Figure 3.

Circadian binding of BMAL1 and CRY1 to the promoter region of Dbp. (A) Chromatin immunoprecipitation analysis using antibodies against BMAL1, CRY1, or C/EBPα, and chromatin from mouse liver tissue taken at 2-h intervals. The phases of light or dark are depicted below the graphs. Black triangles show the peak of transcriptional activity of the Dbp gene. The coimmunoprecipitated DNA fragments were quantified with real-time PCR probes specific for the promoter region or the intron 1 region. Shown is the amount of DNA coimmunoprecipitated from the input (% of input). (B) Chromatin immunoprecipitation analysis using antibodies against BMAL1 or CRY1, and chromatin from Rat-1 fibroblasts with a single-copy integration of a wild-type 6.9-kb fragment of the mDbp gene (white bars) or a mutated version without functional promoter E-box motif (black bars). The cells were synchronized with dexamethasone and chromatin prepared at the indicated time points.
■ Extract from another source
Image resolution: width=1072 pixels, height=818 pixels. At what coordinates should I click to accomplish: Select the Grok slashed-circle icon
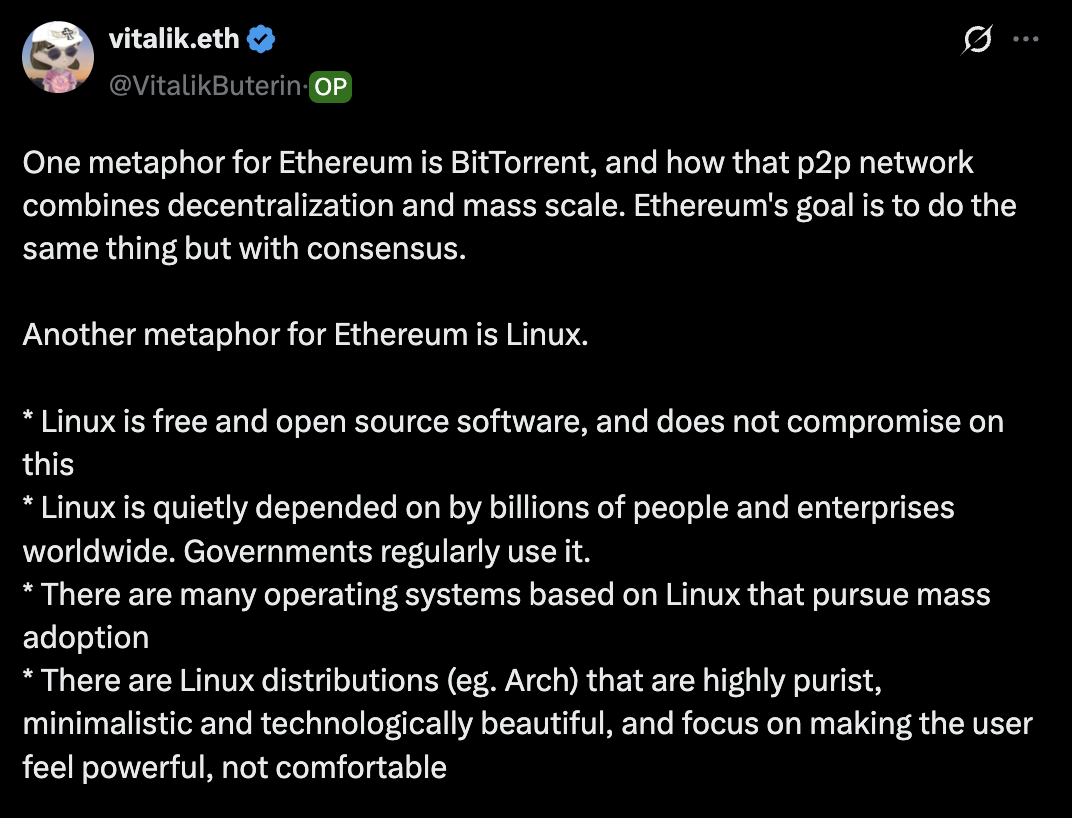click(x=977, y=39)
The coimmunoprecipitated DNA fragments were quantified using real-time PCR probes specific for the promoter region of the mouse transgene. (C) NIH 3T3 fibroblasts were cotransfected with either a wild-type mDbp-luciferase construct or the version with the inactivated promoter E-box motif, and increasing amounts (1, 2, or 4 ng) of an expression vector for mCRY1. Shown are the relative phases of reporter gene expression compared with the transfection without expression vector for CRY1 (n = 4; mean ± SD). One-way ANOVA with Bonferroni's post-test.